Coming back to the general issue, the upside of modeling as an attribute (vs separate types) is if you want open extensibility (like we do here), if you don’t want to have an abstraction mechanism (“TensorLikeType”) to unify things together, and when the commonality across the family members is high (e.g. all have shapes, dtypes etc). It is better to have separate types when the parameter isn’t orthogonal to the other data in the type - e.g. if sparse types only work with some dtypes, weren’t hyperrectangular etc.

IMO, all of this says that sparsity works well as a layout on TensorType, but things like ragged tensor do not.

-Chris

You’re getting a bit extreme here :slight_smile:

What about

I agree this is the salient aspect!

Since we don’t have a topic for tomorrow, I propose to make this the topic of the discussion :slight_smile:
Reminder everyone: the meeting starts 1h earlier at 9am (California Time).

I assume the sparse type will be a segmented array as in CSR. Longer term, I think it would be good to add the singleton/coordinate type, meaning it may be good to design up front a way to add it down the road without a lot of disruption.

The coordinate format is quite common. Many applications would provide you with coordinates and there are at least two good reasons to produce coordinate temporaries (e.g., for transposes and as a temporary workspace to support scattering into sparse/compressed result tensors that do not support random insert). It is, of course, possible to live without native support for coordinates and instead have hand-written code to convert the other formats to coordinates at some performance loss. And I get that supporting coordinates require non-trivial work in the compiler. But I think that a good medium-term strategy would be to aim for supporting three level types: dense, sparse/compressed, and singleton.

One thing to consider is changing the sparse name to compressed or building in support for later being able to specify sparse sub-types. That way dense, compressed, and singleton could be supported longer term without changing the types again.

Fair enough, I was going to make the level-format something like an enum anyway, but you are right that it is better to include singleton from the start. I also don’t mind using compressed instead of sparse to be more consistent with the literature. The important part is being able to specify a level-format per dimension, and to define an order on dimensions.

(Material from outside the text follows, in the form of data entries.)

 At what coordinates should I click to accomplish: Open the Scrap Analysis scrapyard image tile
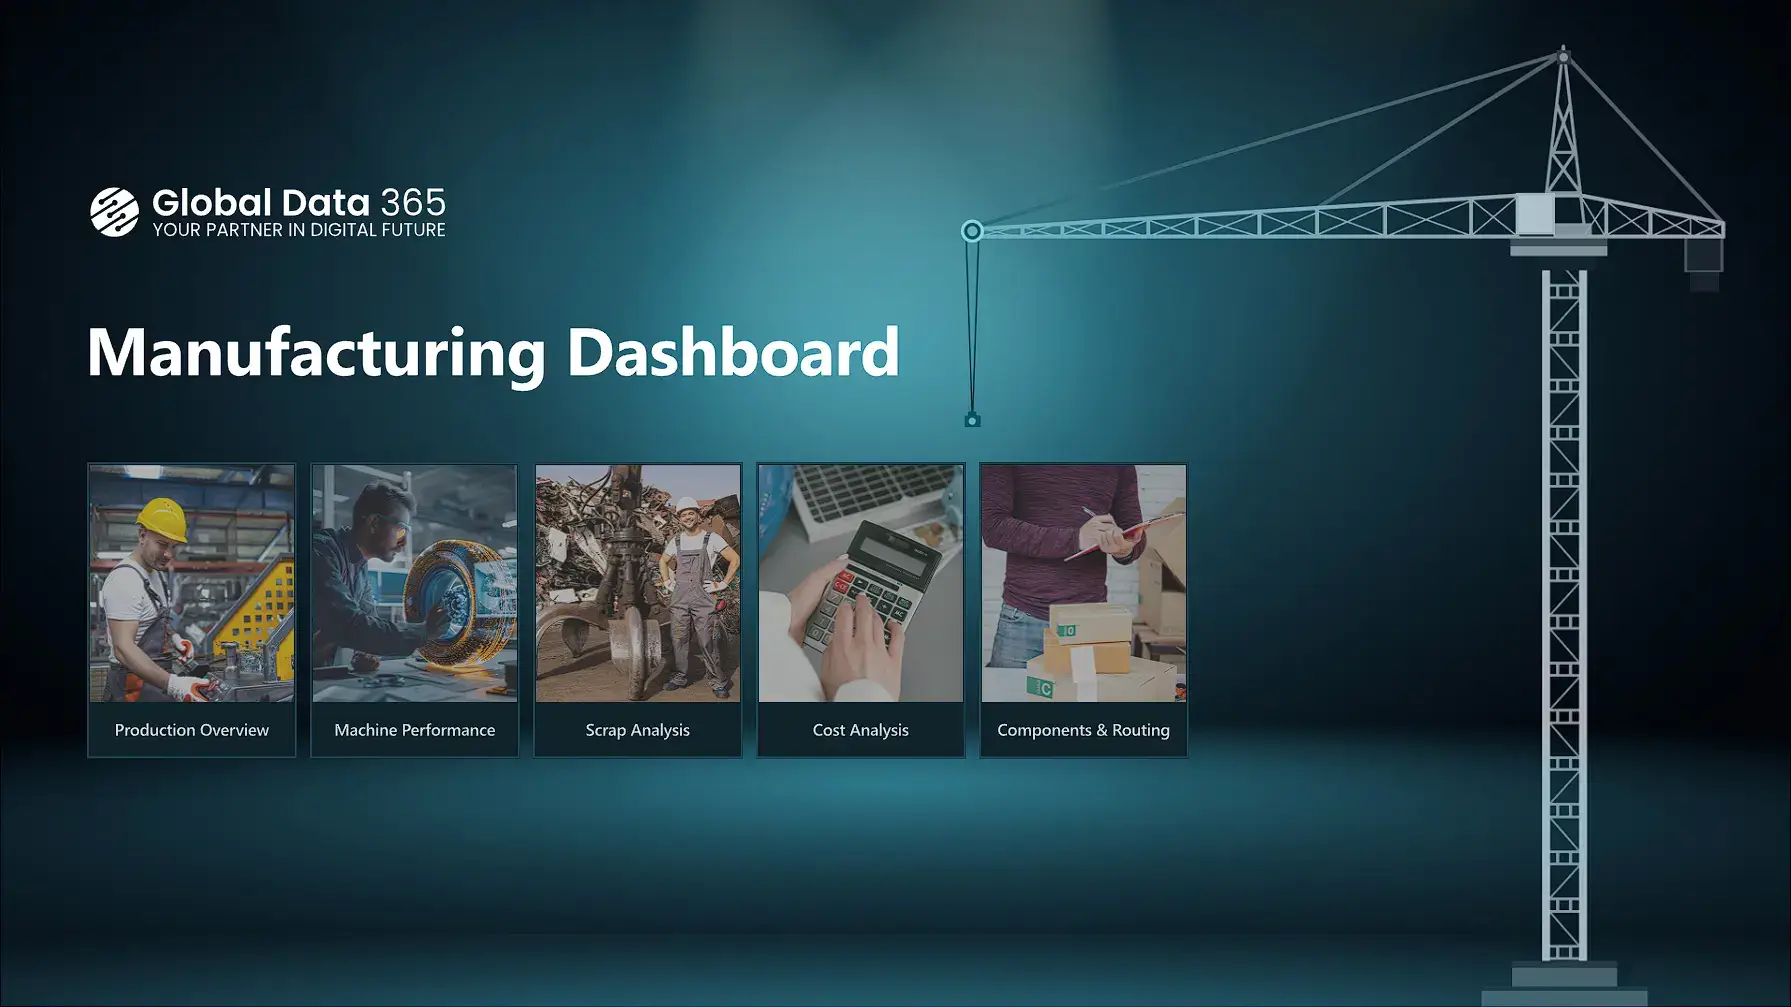[638, 583]
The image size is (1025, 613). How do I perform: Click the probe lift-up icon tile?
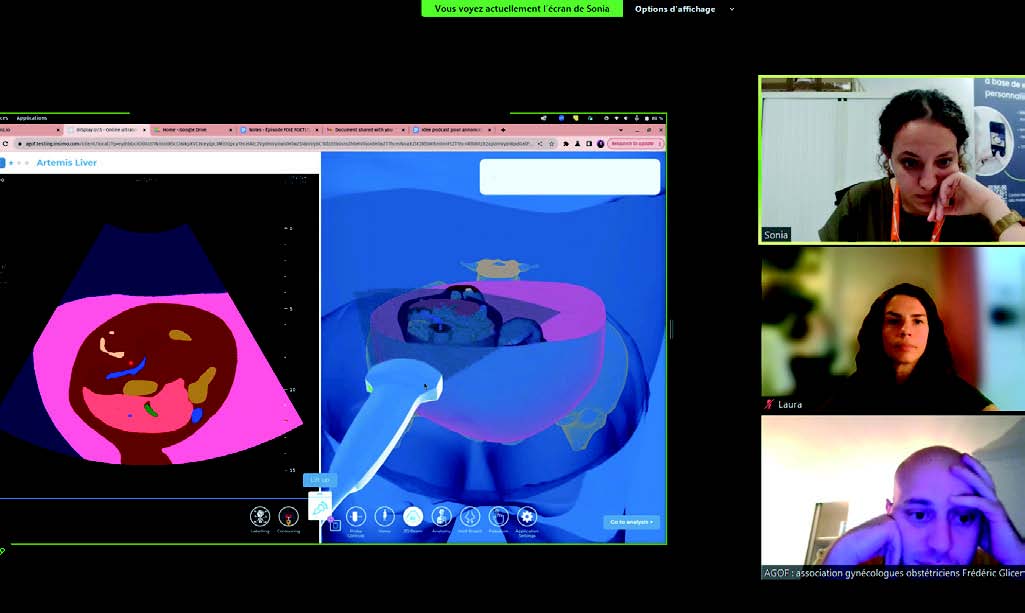point(319,508)
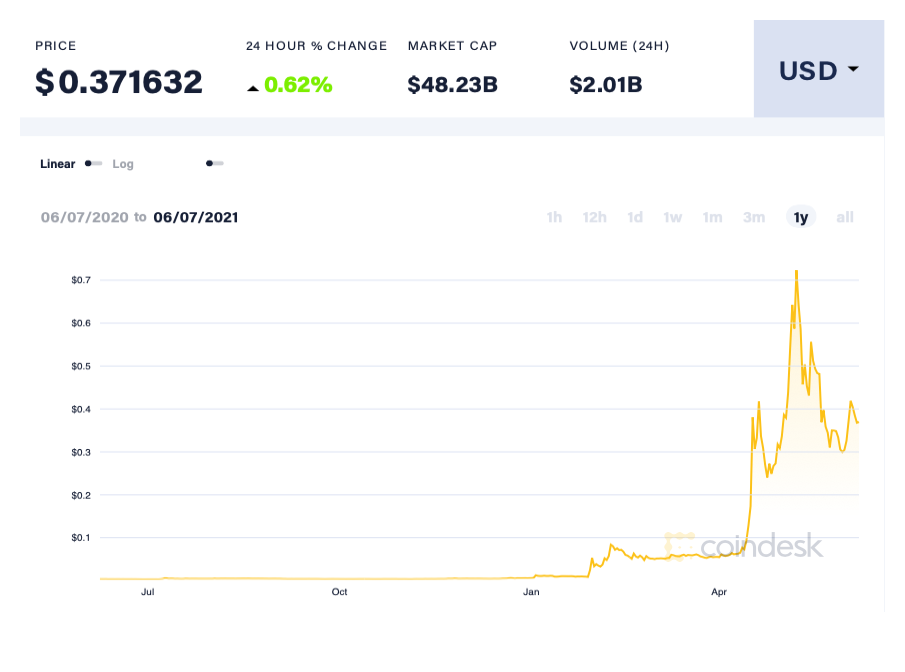Image resolution: width=905 pixels, height=672 pixels.
Task: Click the Market Cap figure $48.23B
Action: (452, 85)
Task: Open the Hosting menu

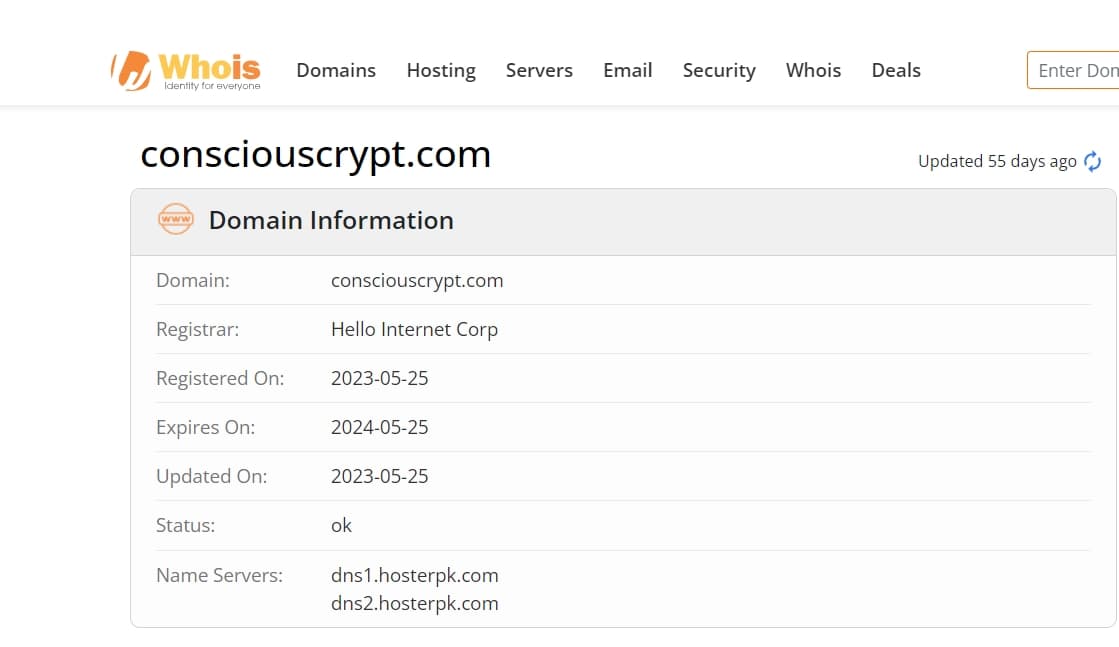Action: (x=441, y=71)
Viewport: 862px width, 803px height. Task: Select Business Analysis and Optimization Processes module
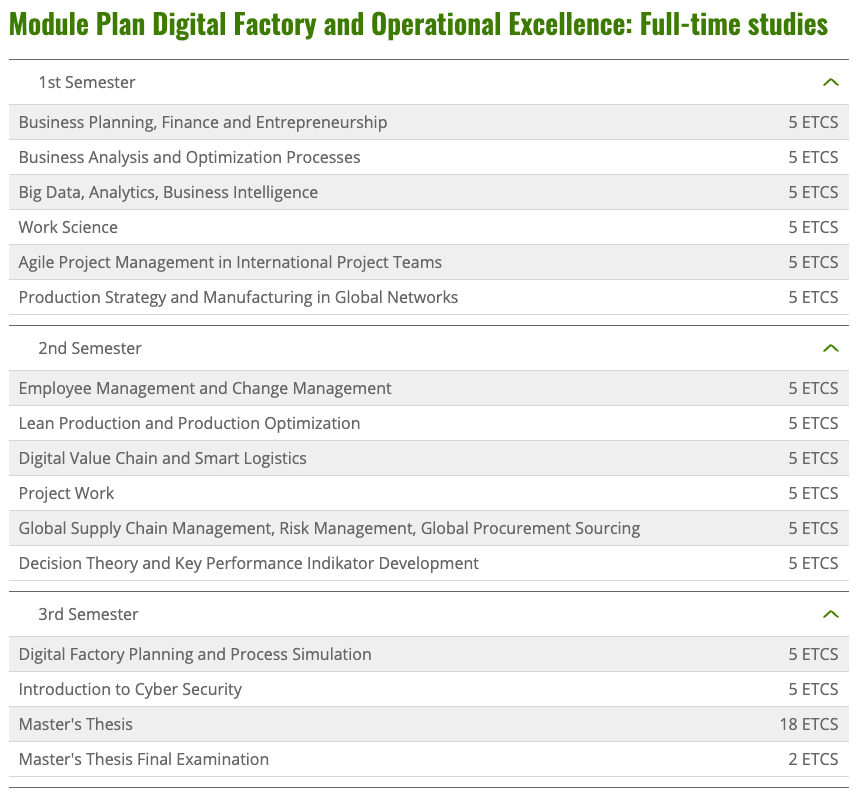click(429, 157)
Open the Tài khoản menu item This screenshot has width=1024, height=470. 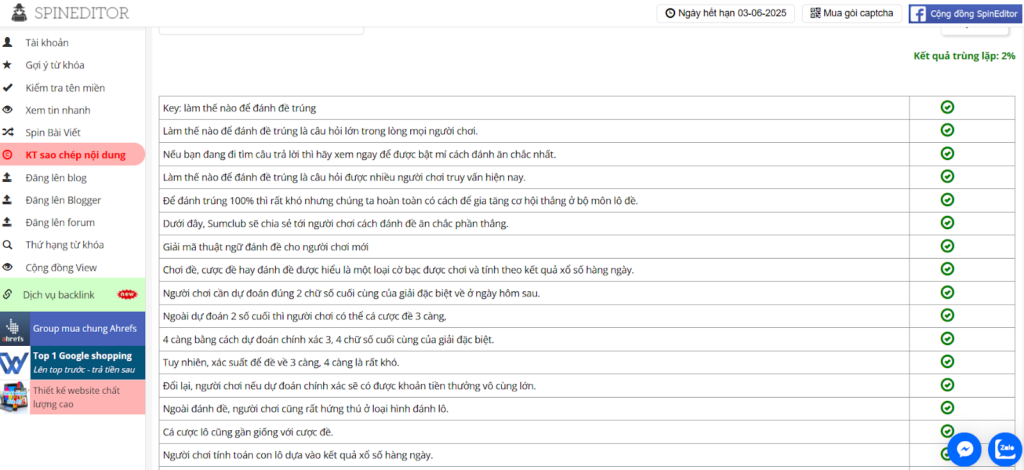click(x=47, y=43)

I agree, per-dimension descriptors and ordering is definitely the more important points and my comment was more in the weeds. I do think, though, that with those three we will have a really solid starting point.

1 Like

Here is the recording of the discussion for the last ODM.

2 Likes

Thanks Mehdi, that’s very helpful!

In an attempt to regain momentum on this discussion again, I prepared a WIP CL that adds a generic format attribute to the tensor type:

tensor<16xf32, "format">

Right now the format attribute can be anything, and has no meaning, other than that the type system knows that

tensor<16xf32, "format"> != tensor<16xf32, 12345> != tensor<16xf32>

If we get consensus on going this direction for sparse tensor types, then after finalizing and submitting this CL, we will introduce interfaces that assign actual meaning to a non-empty attribute.